(Entries provided)

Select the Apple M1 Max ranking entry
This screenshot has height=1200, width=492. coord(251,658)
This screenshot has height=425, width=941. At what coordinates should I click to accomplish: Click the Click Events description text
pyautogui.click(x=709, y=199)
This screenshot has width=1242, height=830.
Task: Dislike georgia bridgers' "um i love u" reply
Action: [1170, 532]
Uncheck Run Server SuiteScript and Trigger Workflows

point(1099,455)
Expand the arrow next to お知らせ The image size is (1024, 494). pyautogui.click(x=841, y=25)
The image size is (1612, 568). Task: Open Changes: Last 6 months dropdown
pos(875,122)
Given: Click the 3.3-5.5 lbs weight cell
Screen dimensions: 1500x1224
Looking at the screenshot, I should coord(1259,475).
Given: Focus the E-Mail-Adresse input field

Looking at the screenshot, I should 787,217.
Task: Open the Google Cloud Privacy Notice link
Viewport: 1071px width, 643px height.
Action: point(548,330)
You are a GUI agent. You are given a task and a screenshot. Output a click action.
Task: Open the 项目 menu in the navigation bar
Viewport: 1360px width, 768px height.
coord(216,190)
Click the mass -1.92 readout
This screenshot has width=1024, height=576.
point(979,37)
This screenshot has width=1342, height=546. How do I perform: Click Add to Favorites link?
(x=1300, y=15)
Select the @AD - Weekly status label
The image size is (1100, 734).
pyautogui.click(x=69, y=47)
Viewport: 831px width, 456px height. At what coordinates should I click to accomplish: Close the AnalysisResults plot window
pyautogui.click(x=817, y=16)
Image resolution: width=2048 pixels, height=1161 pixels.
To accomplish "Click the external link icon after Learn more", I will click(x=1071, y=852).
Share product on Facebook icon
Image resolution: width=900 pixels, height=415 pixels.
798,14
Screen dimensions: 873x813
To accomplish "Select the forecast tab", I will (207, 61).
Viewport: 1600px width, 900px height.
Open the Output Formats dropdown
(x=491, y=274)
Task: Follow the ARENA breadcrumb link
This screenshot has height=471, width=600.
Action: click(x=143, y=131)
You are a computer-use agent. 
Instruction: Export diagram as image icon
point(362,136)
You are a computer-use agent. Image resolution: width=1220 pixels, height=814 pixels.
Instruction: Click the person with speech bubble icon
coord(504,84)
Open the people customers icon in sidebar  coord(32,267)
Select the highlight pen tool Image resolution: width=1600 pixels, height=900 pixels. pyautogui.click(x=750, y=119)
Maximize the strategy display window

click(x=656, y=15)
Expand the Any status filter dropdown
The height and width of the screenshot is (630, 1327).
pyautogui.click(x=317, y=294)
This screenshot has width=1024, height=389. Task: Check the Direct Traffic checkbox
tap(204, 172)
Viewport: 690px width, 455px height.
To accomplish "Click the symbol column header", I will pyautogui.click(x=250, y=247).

(End Entries provided)

[What the exercise asks]
Using the data above, repeat exactly the lines that begin at the line with "Image resolution: width=2048" and end at the line with "Task: Follow the ARENA breadcrumb link", both ends included.

[Solution to the problem]
Image resolution: width=2048 pixels, height=1161 pixels.
To accomplish "Click the external link icon after Learn more", I will click(x=1071, y=852).
Share product on Facebook icon
Image resolution: width=900 pixels, height=415 pixels.
798,14
Screen dimensions: 873x813
To accomplish "Select the forecast tab", I will (207, 61).
Viewport: 1600px width, 900px height.
Open the Output Formats dropdown
(x=491, y=274)
Task: Follow the ARENA breadcrumb link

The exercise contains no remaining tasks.